- What you need to do
An exact copy of every record is the required answer.

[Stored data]
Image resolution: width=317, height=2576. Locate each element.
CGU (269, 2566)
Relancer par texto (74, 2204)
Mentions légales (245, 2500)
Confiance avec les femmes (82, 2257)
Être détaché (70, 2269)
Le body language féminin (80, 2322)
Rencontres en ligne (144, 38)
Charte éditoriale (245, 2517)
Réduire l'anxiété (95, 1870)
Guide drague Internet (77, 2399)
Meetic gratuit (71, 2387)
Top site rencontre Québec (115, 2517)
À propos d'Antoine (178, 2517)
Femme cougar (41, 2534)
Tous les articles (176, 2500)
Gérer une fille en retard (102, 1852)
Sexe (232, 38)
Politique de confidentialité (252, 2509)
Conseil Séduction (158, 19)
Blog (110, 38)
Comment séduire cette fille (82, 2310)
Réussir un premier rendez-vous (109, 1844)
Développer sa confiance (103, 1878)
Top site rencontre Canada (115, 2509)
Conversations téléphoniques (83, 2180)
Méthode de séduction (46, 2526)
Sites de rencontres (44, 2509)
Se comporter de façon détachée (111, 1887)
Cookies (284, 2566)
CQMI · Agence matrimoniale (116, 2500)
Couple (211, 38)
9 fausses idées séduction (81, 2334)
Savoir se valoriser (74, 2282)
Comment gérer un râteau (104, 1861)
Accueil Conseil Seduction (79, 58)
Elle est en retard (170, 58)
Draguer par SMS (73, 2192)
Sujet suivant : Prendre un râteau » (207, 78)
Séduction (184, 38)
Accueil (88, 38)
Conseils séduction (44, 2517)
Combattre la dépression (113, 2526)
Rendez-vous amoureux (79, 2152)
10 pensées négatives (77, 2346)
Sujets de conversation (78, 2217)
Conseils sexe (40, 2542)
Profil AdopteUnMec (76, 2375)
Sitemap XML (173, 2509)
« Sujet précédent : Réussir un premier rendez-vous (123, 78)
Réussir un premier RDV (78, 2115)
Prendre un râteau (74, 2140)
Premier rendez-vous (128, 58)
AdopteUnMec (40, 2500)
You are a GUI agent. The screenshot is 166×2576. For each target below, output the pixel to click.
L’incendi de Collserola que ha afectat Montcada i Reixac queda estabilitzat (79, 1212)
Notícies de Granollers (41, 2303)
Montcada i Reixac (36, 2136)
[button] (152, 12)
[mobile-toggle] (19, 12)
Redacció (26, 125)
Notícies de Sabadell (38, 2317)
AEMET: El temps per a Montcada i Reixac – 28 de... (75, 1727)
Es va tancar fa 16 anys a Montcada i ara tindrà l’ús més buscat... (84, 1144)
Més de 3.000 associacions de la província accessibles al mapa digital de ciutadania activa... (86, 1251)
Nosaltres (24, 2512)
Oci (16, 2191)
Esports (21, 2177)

- Result below
Image resolution: width=317, height=2576. Locate each element.
CGU (269, 2566)
Relancer par texto (74, 2204)
Mentions légales (245, 2500)
Confiance avec les femmes (82, 2257)
Être détaché (70, 2269)
Le body language féminin (80, 2322)
Rencontres en ligne (144, 38)
Charte éditoriale (245, 2517)
Réduire l'anxiété (95, 1870)
Guide drague Internet (77, 2399)
Meetic gratuit (71, 2387)
Top site rencontre Québec (115, 2517)
À propos d'Antoine (178, 2517)
Femme cougar (41, 2534)
Tous les articles (176, 2500)
Gérer une fille en retard (102, 1852)
Sexe (232, 38)
Politique de confidentialité (252, 2509)
Conseil Séduction (158, 19)
Blog (110, 38)
Comment séduire cette fille (82, 2310)
Réussir un premier rendez-vous (109, 1844)
Développer sa confiance (103, 1878)
Top site rencontre Canada (115, 2509)
Conversations téléphoniques (83, 2180)
Méthode de séduction (46, 2526)
Sites de rencontres (44, 2509)
Se comporter de façon détachée (111, 1887)
Cookies (284, 2566)
CQMI · Agence matrimoniale (116, 2500)
Couple (211, 38)
9 fausses idées séduction (81, 2334)
Savoir se valoriser (74, 2282)
Comment gérer un râteau (104, 1861)
Accueil Conseil Seduction (79, 58)
Elle est en retard (170, 58)
Draguer par SMS (73, 2192)
Sujet suivant : Prendre un râteau » (207, 78)
Séduction (184, 38)
Accueil (88, 38)
Conseils séduction (44, 2517)
Combattre la dépression (113, 2526)
Rendez-vous amoureux (79, 2152)
10 pensées négatives (77, 2346)
Sujets de conversation (78, 2217)
Conseils sexe (40, 2542)
Profil AdopteUnMec (76, 2375)
Sitemap XML (173, 2509)
« Sujet précédent : Réussir un premier rendez-vous (123, 78)
Réussir un premier RDV (78, 2115)
Prendre un râteau (74, 2140)
Premier rendez-vous (128, 58)
AdopteUnMec (40, 2500)
You are a GUI agent. The screenshot is 166×2576. For each target below, output the pixel to click.
L’incendi de Collserola que ha afectat Montcada i Reixac queda estabilitzat (79, 1212)
Notícies de Granollers (41, 2303)
Montcada i Reixac (36, 2136)
[button] (152, 12)
[mobile-toggle] (19, 12)
Redacció (26, 125)
Notícies de Sabadell (38, 2317)
AEMET: El temps per a Montcada i Reixac – 28 de... (75, 1727)
Es va tancar fa 16 anys a Montcada i ara tindrà l’ús més buscat... (84, 1144)
Més de 3.000 associacions de la província accessibles al mapa digital de ciutadania activa... (86, 1251)
Nosaltres (24, 2512)
Oci (16, 2191)
Esports (21, 2177)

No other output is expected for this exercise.